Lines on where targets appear

▼▼▼

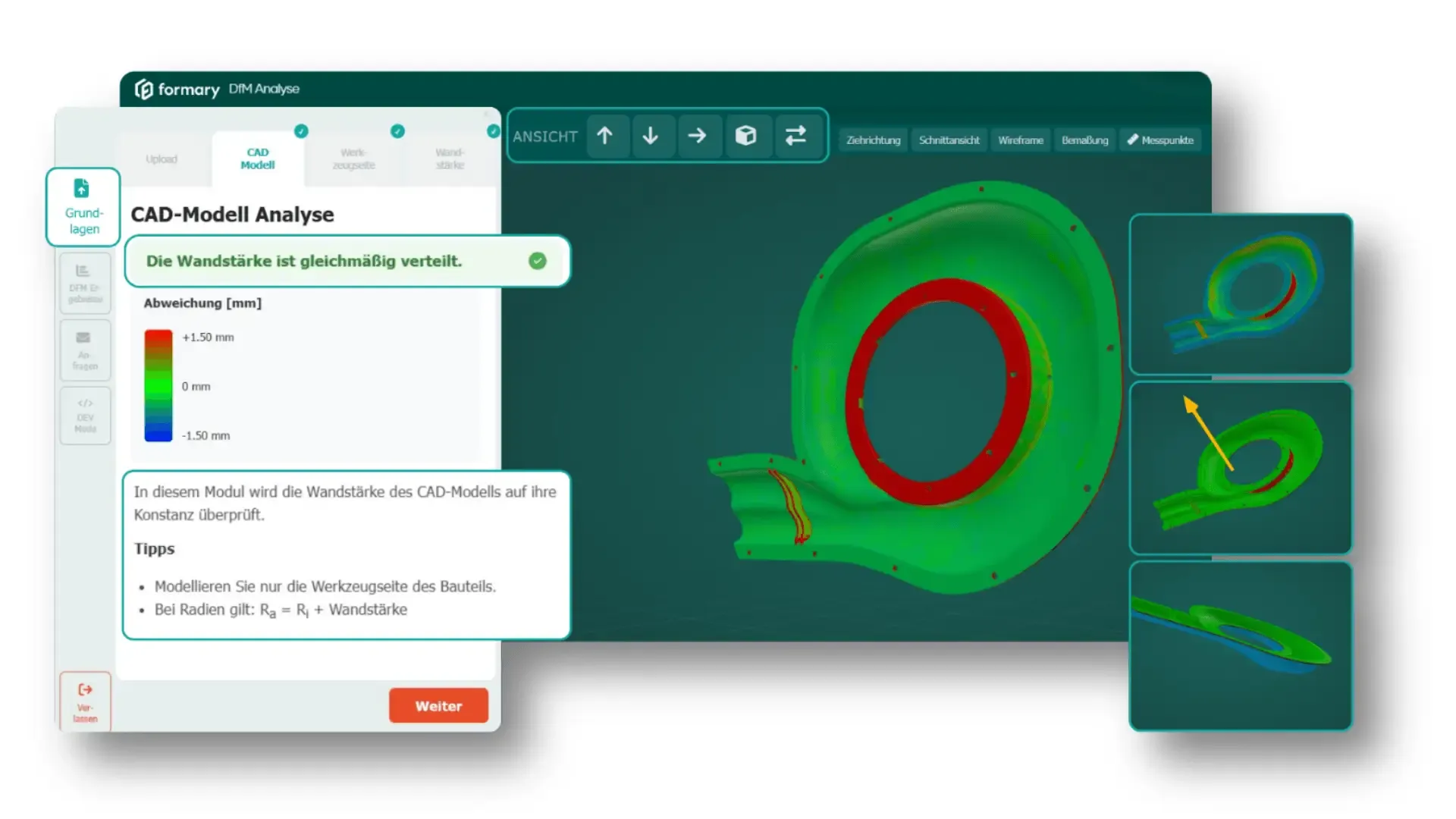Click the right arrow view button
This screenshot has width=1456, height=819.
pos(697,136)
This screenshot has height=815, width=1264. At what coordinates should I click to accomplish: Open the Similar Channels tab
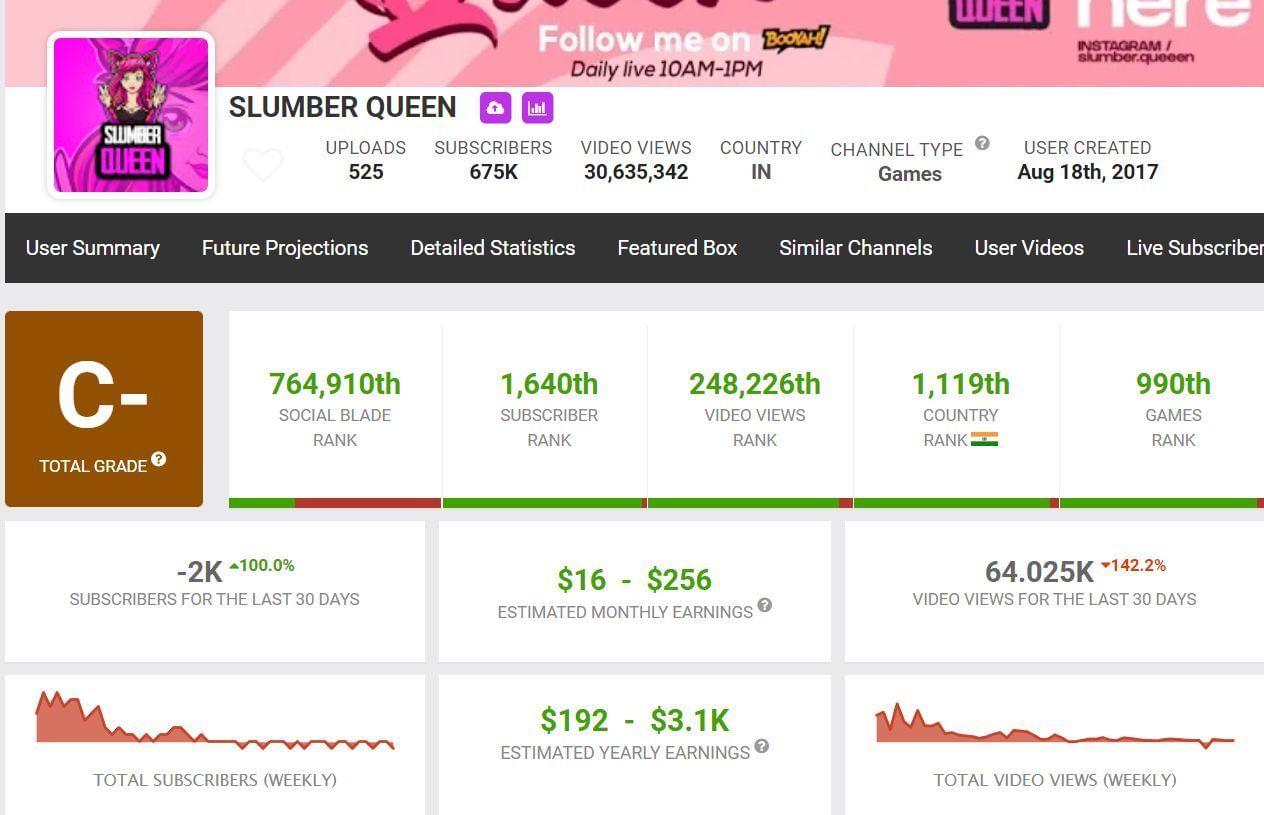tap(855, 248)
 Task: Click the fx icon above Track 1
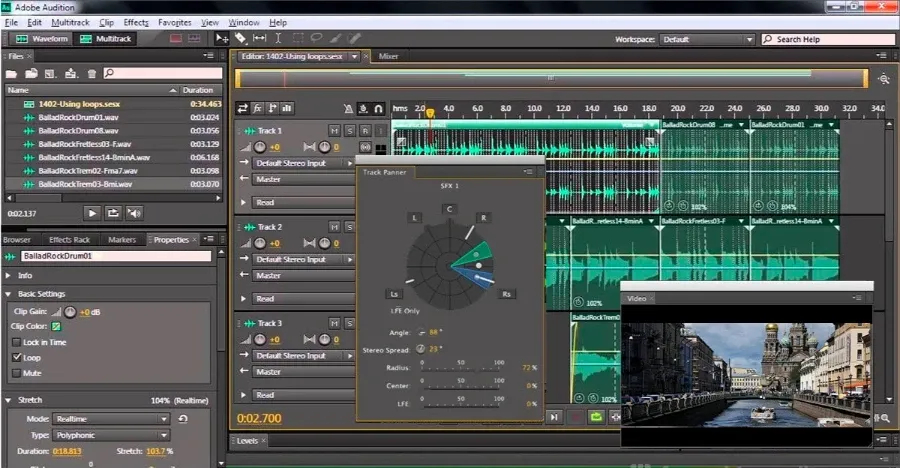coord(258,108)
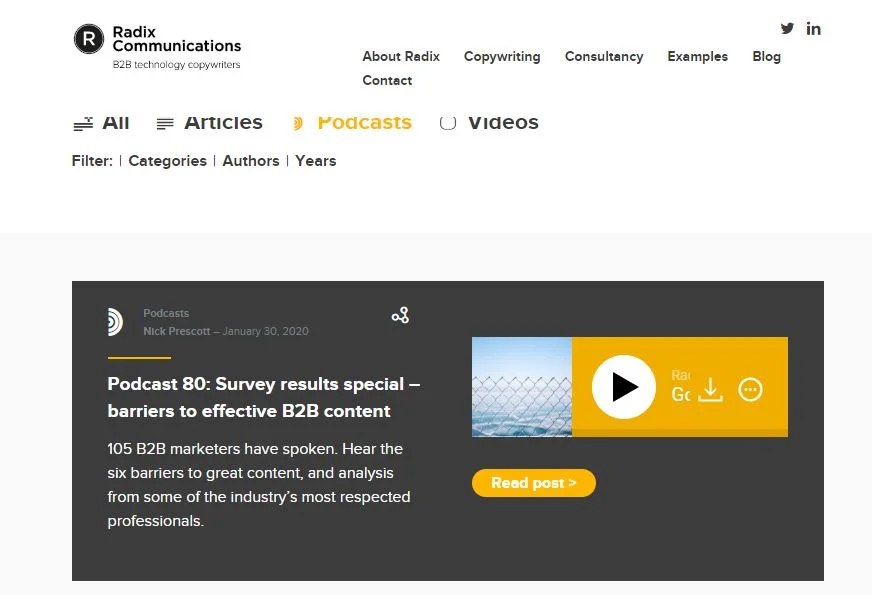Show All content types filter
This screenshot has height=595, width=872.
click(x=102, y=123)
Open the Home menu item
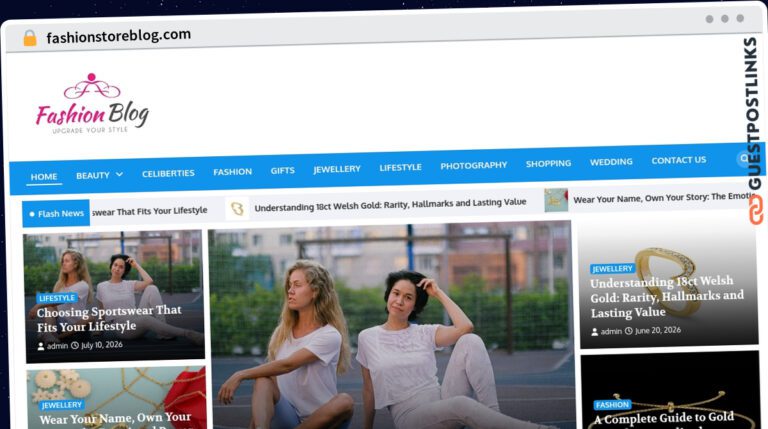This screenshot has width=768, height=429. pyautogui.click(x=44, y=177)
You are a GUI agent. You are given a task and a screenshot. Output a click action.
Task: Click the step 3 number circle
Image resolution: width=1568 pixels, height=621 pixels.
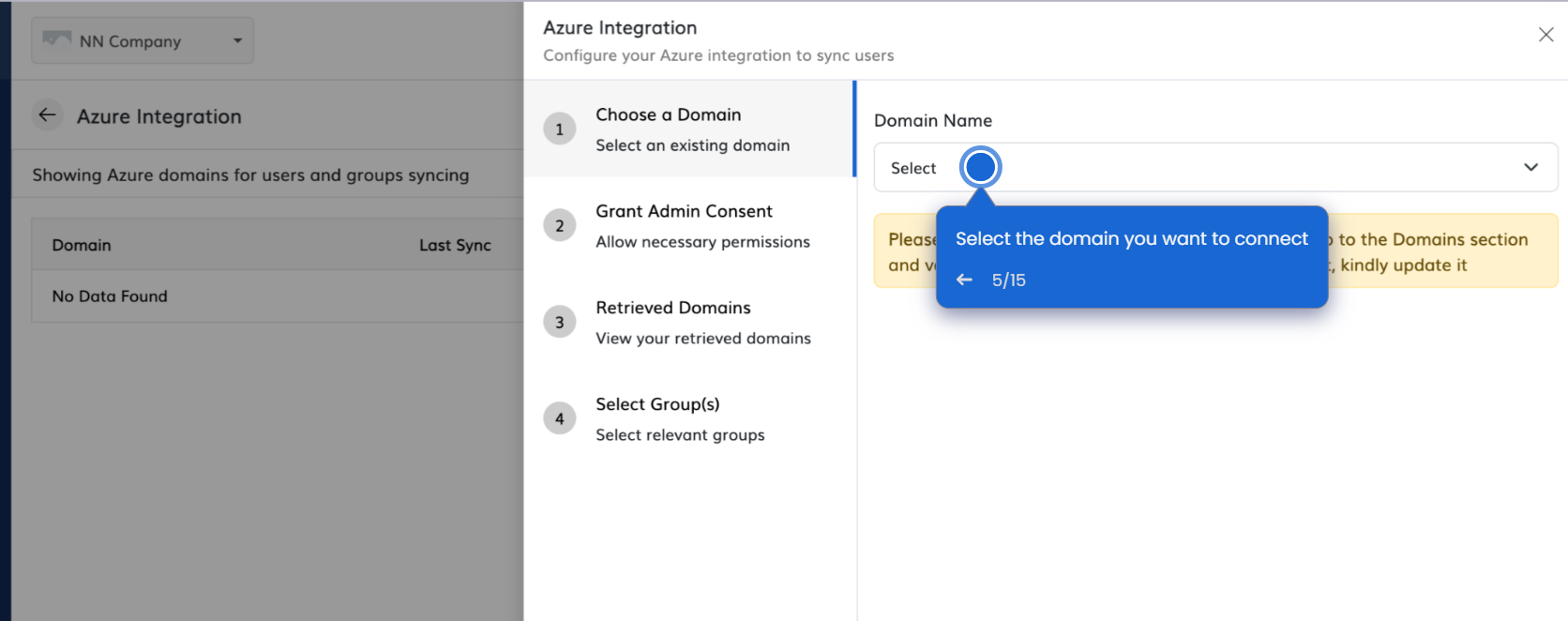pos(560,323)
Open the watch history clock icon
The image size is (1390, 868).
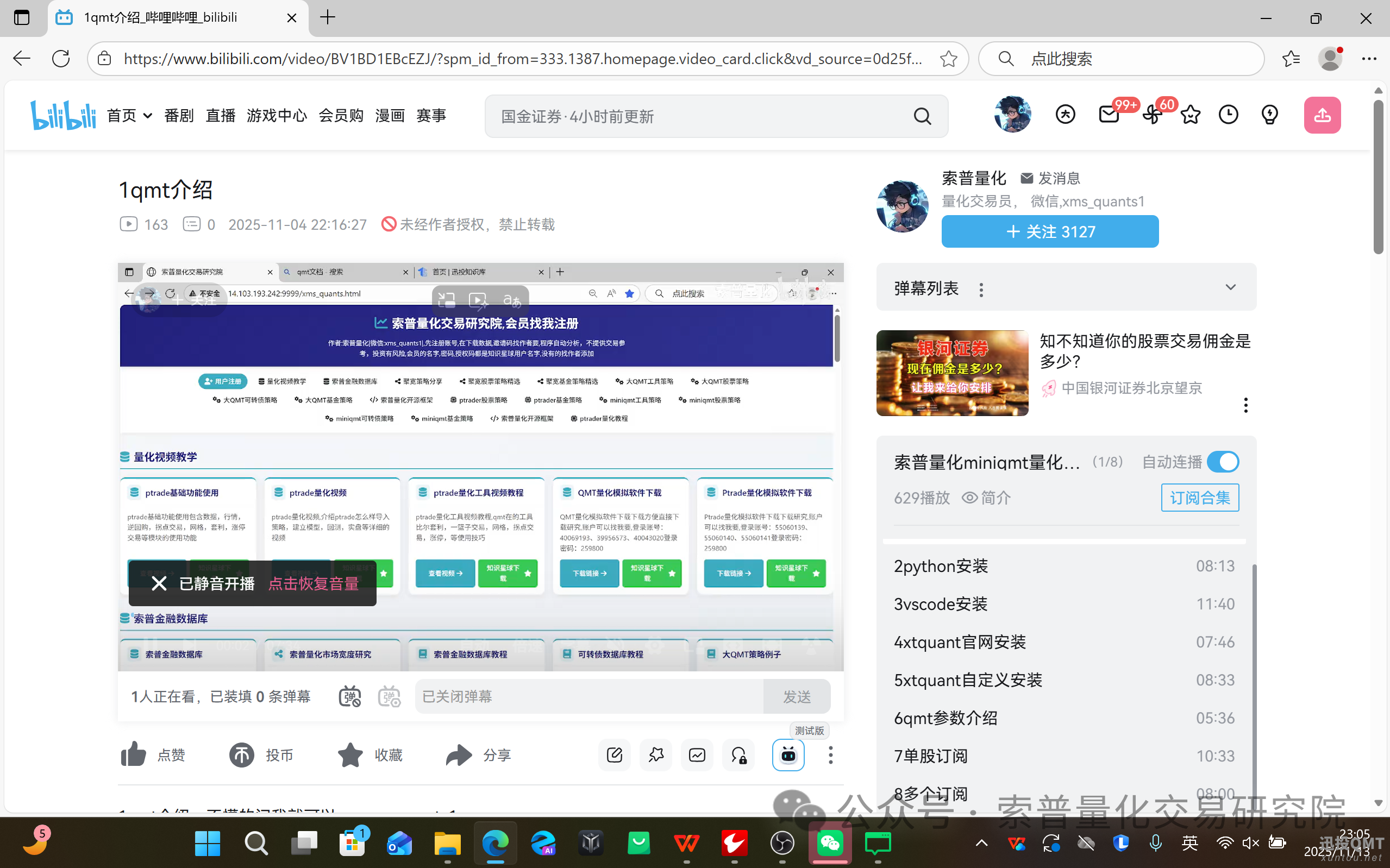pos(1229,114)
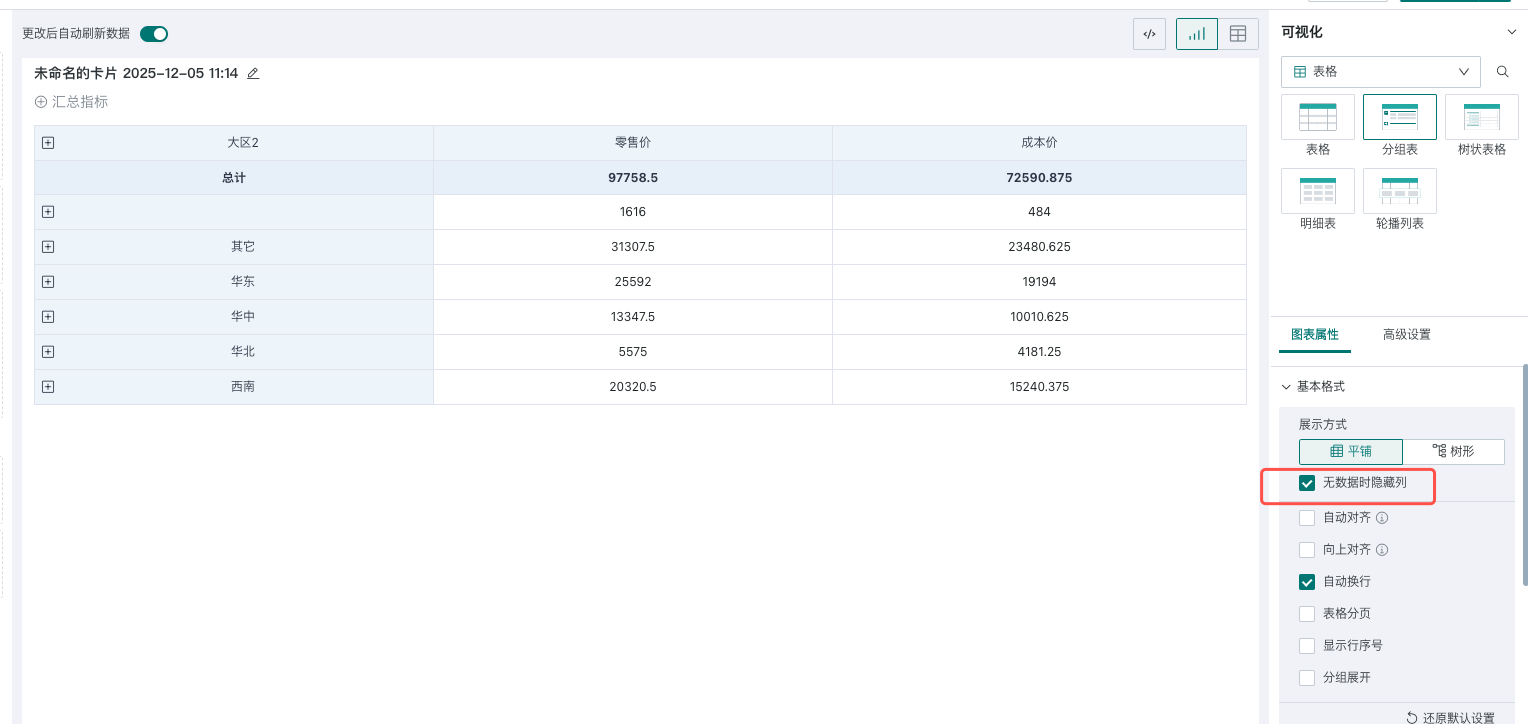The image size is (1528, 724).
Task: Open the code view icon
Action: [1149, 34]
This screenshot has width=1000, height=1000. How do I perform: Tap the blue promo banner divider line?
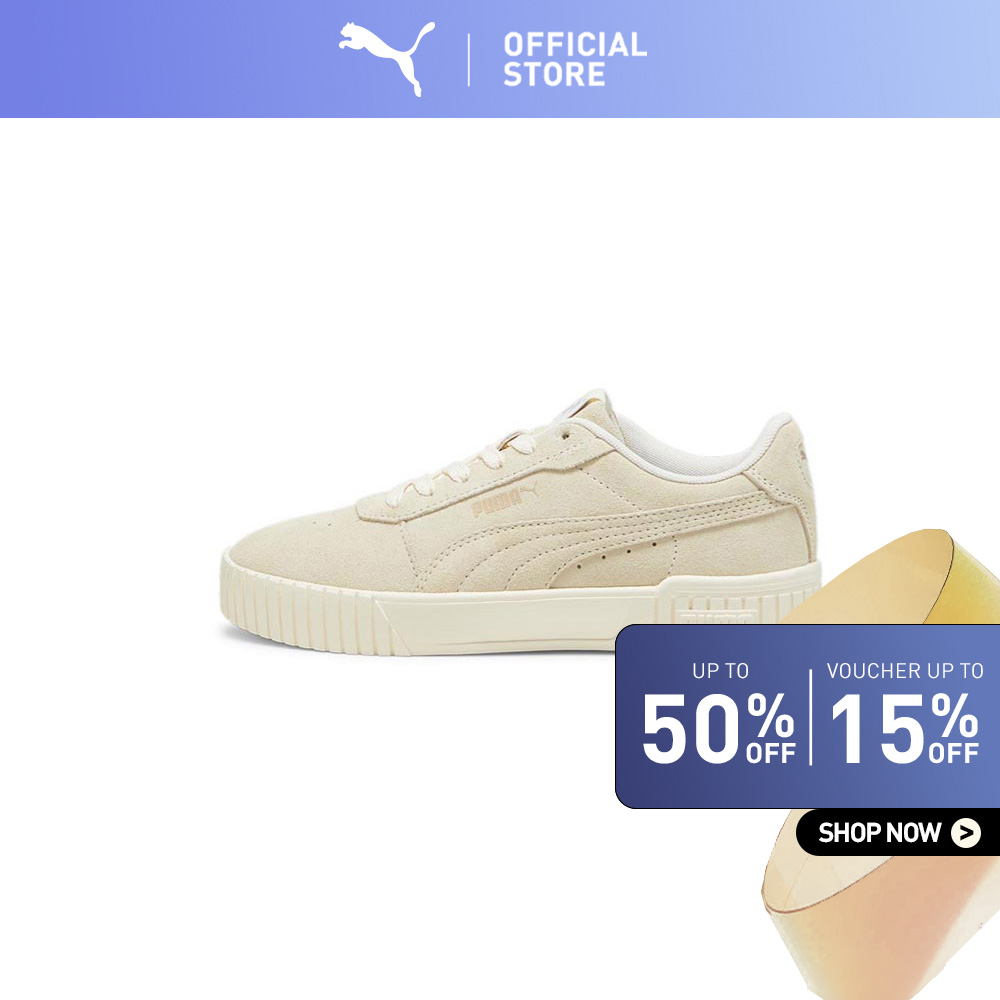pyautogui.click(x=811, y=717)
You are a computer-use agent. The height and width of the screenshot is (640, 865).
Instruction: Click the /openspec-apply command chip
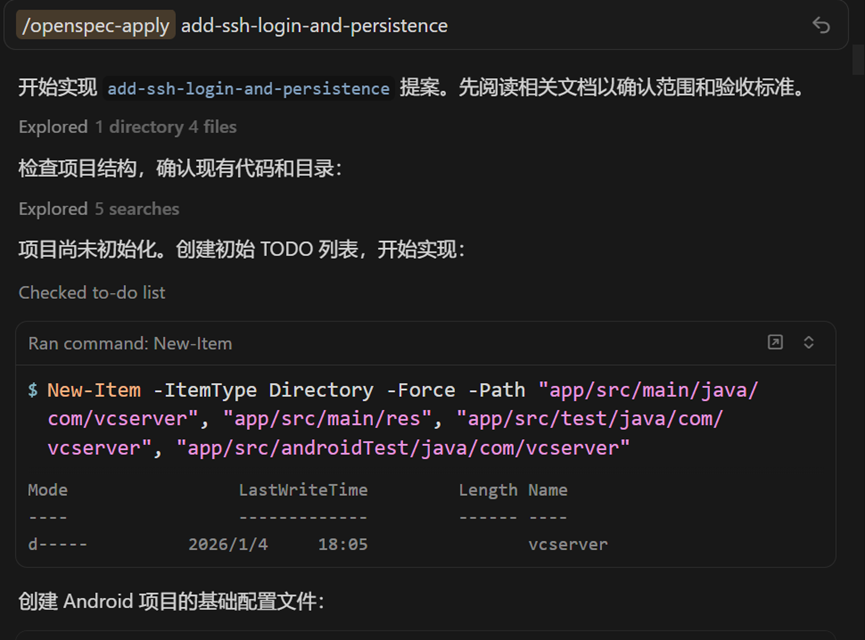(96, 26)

▲▲▲

Stated problem
Show every line above that contains the string "icon". Case counts.

Problem solution
 Task: Click the fx icon above Track 1
Open the watch history clock icon
Task: Open the code view icon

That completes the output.